Wednesday, September 26, 2012

Exclusivity: An Author's Arrogance

I've been noticing a trend throughout the Internet that I wanted to ramble about today...it has to do with establishing exclusivity for one's books with particular online retailers. In this case, it's the big boy on the block, Amazon.

Now, exclusivity isn't always a bad thing. Perhaps it's doing quite well for you as an author (though it hasn't seemed all that great to me, but that's a different blog post).

The trouble is when you, as an author, began to exhibit signs of arrogance when it comes to your titles being exclusive, and this is the trend I've been seeing. One particular celebrity I follow on Twitter (and who, ironically enough, gave a blog review to one of my books in the far distant past) is notorious for this with his two e-book titles. I constantly see him tweeting responses to fans. They ask him if his books are available anywhere besides Amazon, and he just keeps telling them that there's a free Kindle app...get that and read the books.

Now, I don't have a business degree...but I always thought that the "customer is always right" (some examples not withstanding). If I, as someone who is trying to sell books to readers (the customer), continue to get requests for the book to be available at all of these other retail outlets, I'd think that it would behoove me greatly to start putting it up there. It's not all that difficult to do with sites like Smashwords, and apparently, there would be a ready-made market for the books on these other sites.

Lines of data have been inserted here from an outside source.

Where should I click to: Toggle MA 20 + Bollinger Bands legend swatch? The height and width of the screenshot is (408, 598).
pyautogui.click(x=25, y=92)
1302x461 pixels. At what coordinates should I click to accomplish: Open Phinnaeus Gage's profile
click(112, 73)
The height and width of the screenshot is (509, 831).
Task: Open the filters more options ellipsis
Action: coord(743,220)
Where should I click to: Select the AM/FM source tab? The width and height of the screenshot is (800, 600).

I personally would like to read these two titles from this celebrity, but I own a Nook. Certainly, I can get the free Kindle App on my netbook, but the entire point behind an e-reader is the convenience of downloading the book and reading it on the device. Why would I want to circumvent the device I already own, when the author could just as easily upload the book to the other stores?

Now, I did upload my latest Triple-Shot as an Amazon exclusive (through the KDP Select program), as a test to see if it made any difference in the amount of downloads I received from readers. I did post a follow-up post on the statistics involved, and my personal experience has not been positive. So, come October 16, my book will be sent off to the other online stores for consumption...

And who knows? Perhaps with a celebrity, the money was just too good to pass up the exclusivity...but myself, I don't see how alienating your potential readers makes good business sense.

5 comments:

January Bain said...

Thoughtful blog, T.M. You make some very good points. Thanks, January

Julie Eberhart Painter said...

I'm amazed. This isn't a piece of technology that requires service.

It baffles me that anyone would want an exclusive with a retailer. I can see why a retailer might want to have an excusive with a famous writer. That would bring is other business to their store.

T. M. Hunter said...

Ah, but they're likely hoping that authors will become exclusive with them, before they become famous and demand large amounts of money for the privilege...

Annabel Aidan said...

I've taken several digital publishing seminars and the advice is all the same -- DON'T be exclusive, keep as much control and distribute as widely as possible, because not everyone wants to be forced into one venue.

T. M. Hunter said...

I know I don't...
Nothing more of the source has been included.